To find these misleading phrases efficiently, the researchers built an automated pipeline. First, an attacker model proposes small edits like a trivia sentence or vague suggestion. Then a faster proxy model like DeepSeek V3 tries to solve the modified problem. If the answer is wrong, a judge model checks whether the math meaning was preserved. Once a phrase proves effective at causing errors without altering the original problem, it gets tested on more powerful models to see if the confusion transfers.\

Results Across Models

It does. The best adversarial triggers worked not just on the proxy model but also on top-tier reasoning models. When these phrases were added to 1,000 math problems from the GSM8K benchmark, error rates spiked across the board. In some cases, models became up to 700 percent more likely to give the wrong answer. The same was true for instruction-following models like Mistral and Phi-4, even though they were trained to stay focused.
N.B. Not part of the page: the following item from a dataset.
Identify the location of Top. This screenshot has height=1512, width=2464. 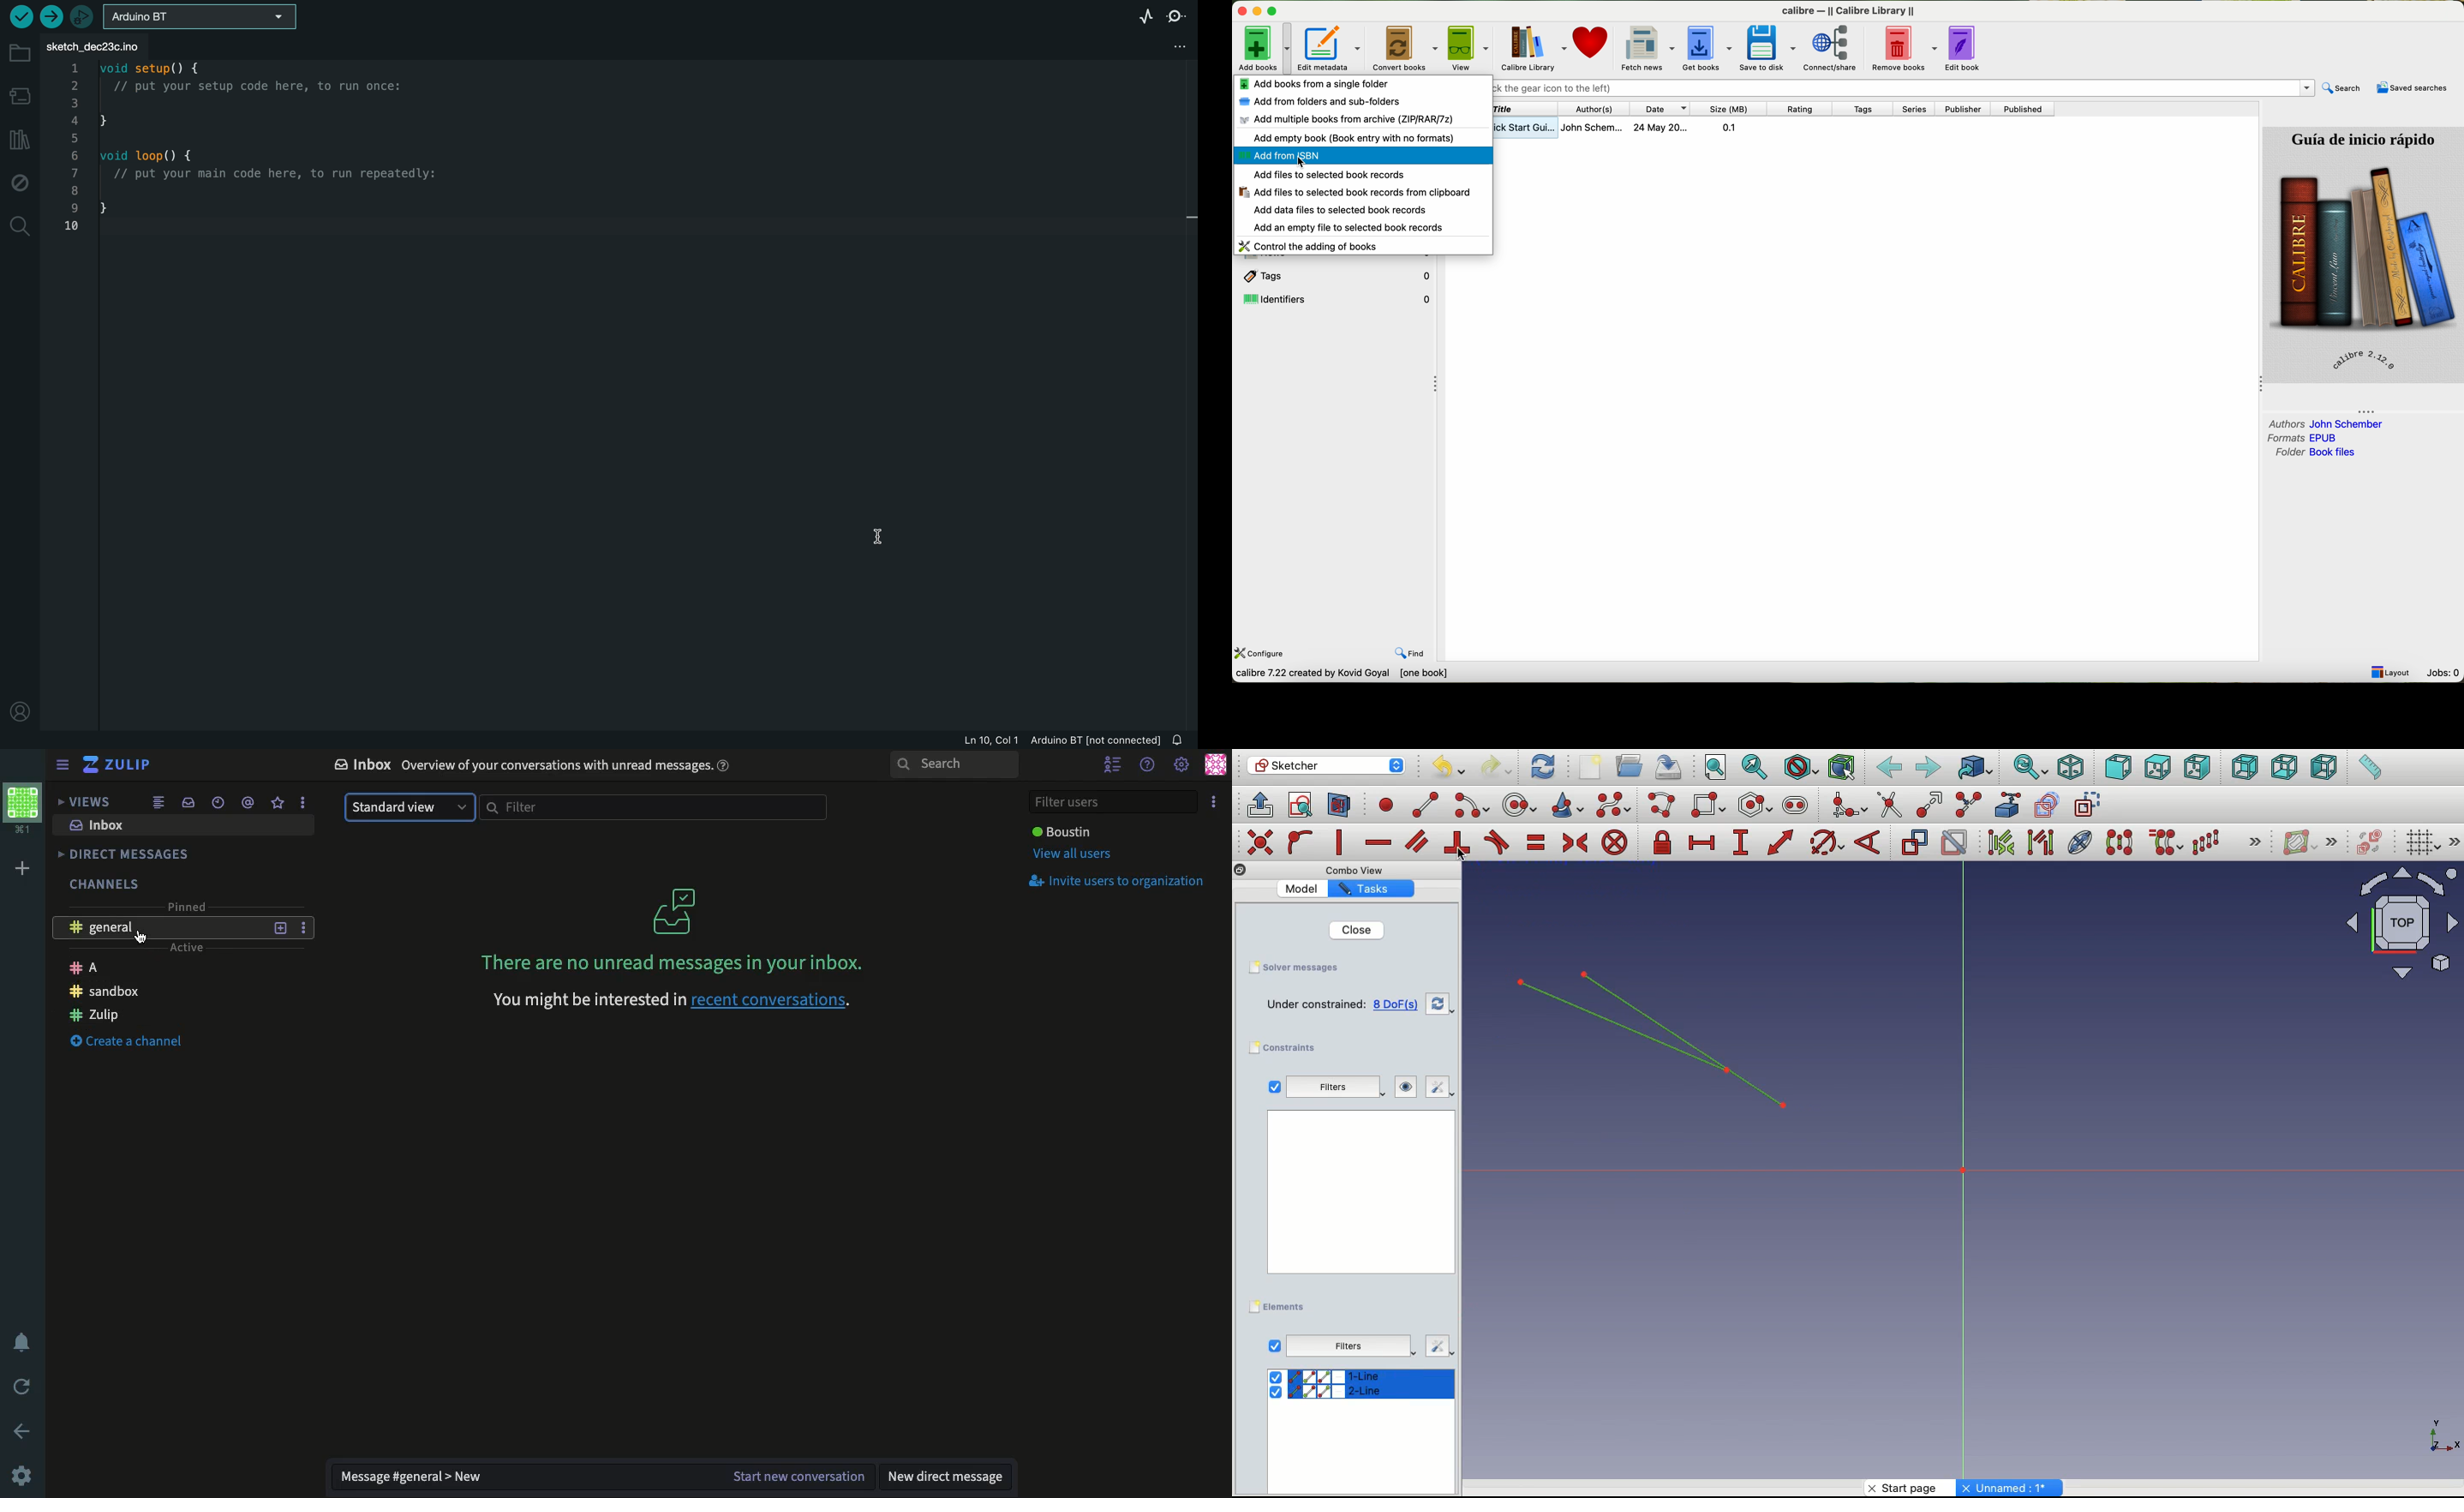
(2156, 769).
Types of Triggers That Work

The study found that three categories of phrases were especially good at making models mess up. The first was unrelated facts like animal trivia. The second was generic advice like “Always save 20 percent of your income.” The third and most powerful group was vague numerical guesses such as “Could the answer be around 175?” These were effective at increasing both the rate of mistakes and the length of model outputs.

Why This Matters for AI Safety

This vulnerability reveals a serious flaw in how reasoning models handle context. Even a small and meaningless distraction can cause a breakdown in logic. In high-stakes domains like finance or healthcare, this could lead to dangerous errors. The problem is especially severe for models that rely on multi-step reasoning since these systems are designed to chain ideas together. When irrelevant information is introduced, they sometimes follow the wrong path entirely.

Testing Defenses and Their Limits

Researchers also tested several simple defenses. Adding instructions like “Ignore unrelated statements” helped reduce error rates but didn’t fully solve the problem. Supervised fine-tuning made some models more robust but failed to generalize. New triggers that hadn’t been seen during training still caused failures, showing that existing methods aren’t strong enough to protect against the full range of distractions.

Release and Broader Implications

The team has publicly released the CatAttack triggers and model outputs through Huggingface to support further research. The work raises urgent questions about model reliability and highlights the need for improved robustness strategies. Until models can better filter out noise, even something as innocent as a cat fact can make them lose track of the problem in front of them.